On Tuesday, April 29, 2025 at 4:46:58 AM UTC-6 John Clark wrote:

    On Mon, Apr 28, 2025 at 9:21 PM Alan Grayson <[email protected]>
    wrote:

        /> Presumably, if Maxwell's equations are solved in empty
        space, in the absence of charged particles, the E and B fields
        will be identically zero./


    *Yes.*

        /> If the same problem is solved in Quantum EM theory, won't
        we also get the same classical result,/


    *No. If the electric, magnetic, gravitational, or any other type
    of field was precisely zero then you would know exactly what the
    energy density was in any arbitrarily short amount of time, zero.
    And quantum mechanics says that is impossible.  So the amount of
    energy must be greater than zero for short amounts of time, the
    shorter the time the greater the energy. This is why there are
    virtual particles, they can't be detected directly but they
    produce effects that can be detected, the simplest and most
    dramatic is the Casimir Effect.*

        /> but then won't the HUP fail to be satisfied?/


    *I don't know about that butHUP fails to satisfy me because IHA. *


Never heard of the HUP, the Heisenberg Uncertainty Principle? How can it be applied in quantum EM field theory other than on an ad-hoc basis. That is, can the HUP be derived from the princples of the theory, or is it just ad hoc? As for the Casimir Effect, it can be predicted classically, so it proves nothing about virtual particles. AG

If you make some rather abstract assumptions about the physics, then you can derive the HUP. You assume that the state of a physical system is described by a normalized vector ψ in a complex valued vector space of high dimension.

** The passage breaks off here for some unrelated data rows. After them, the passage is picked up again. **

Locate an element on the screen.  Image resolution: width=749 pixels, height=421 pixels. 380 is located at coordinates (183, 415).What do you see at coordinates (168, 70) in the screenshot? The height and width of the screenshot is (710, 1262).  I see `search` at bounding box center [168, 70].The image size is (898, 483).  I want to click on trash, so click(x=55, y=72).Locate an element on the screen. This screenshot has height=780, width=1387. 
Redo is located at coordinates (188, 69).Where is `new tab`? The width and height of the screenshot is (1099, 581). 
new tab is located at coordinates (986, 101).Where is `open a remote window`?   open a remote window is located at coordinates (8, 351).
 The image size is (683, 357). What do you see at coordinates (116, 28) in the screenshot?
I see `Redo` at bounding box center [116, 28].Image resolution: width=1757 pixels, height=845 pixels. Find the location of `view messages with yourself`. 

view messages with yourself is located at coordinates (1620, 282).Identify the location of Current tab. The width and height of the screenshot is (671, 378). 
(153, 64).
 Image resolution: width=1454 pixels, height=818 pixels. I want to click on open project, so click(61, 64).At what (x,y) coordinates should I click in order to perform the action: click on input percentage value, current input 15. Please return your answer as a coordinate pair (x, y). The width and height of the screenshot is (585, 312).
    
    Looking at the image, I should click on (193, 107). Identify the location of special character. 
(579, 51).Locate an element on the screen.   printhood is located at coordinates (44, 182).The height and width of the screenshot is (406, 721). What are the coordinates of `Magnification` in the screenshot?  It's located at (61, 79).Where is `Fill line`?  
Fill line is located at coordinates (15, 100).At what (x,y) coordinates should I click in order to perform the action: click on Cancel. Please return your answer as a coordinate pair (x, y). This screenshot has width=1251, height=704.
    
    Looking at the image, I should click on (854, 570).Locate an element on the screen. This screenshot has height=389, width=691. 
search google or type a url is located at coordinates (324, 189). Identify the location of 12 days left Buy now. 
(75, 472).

This vector is a function of the physical variables, q , of the system, ψ(q). So the values of physical variables are given by projections of this state vector onto the axes of the vector space. Then we consider unitary transformations, ψ′=Uψ of the state vector. Unitary means the norm isn’t changed, so it’s a rotation, U=exp( θi ). In two dimensions θ is just an angle, but in this higher dimension space it needs to be an operator, i.e. a matrix. Let it be an infinitesimal transformation θ=−ϵG. Then the infinitesimal unitary transformation is given
by U=1− ϵi G where G is called the generator of the transformation.

ψ′=ψ−iϵGψ

Then we compare this to the form of a change of basis, q′μ=qμ−ϵμ

ψ′(q‘)=ψ(q−ϵ)=ψ(q)−ϵ∂ψ(q)/∂q

It is seen that the generator is

G=-i∂/∂q

If q is position then G is the generator of position, i.e. momentum. Then to make this look more familiar we define p as:

p≡ℏG=-iℏ ∂/∂q

Note that ℏ is just an arbitrary constant we introduce because we want to measure p in units other
than the inverse of q . Then it follows that

[p,q]ψ=-iℏψ.

So Heisenberg’s uncertainty relation comes out of the mathematics AFTER you’ve put some assumptions about how physical systems are represented in a high dimensional vector space by a normalized vector that just rotates. The HUP is just the statement that the infinitesimal rotation corresponding to a change in a variable q fails to commute with the conjugate variable p , we call “momentum” along q , which is not surprising since rotations don’t commute in general.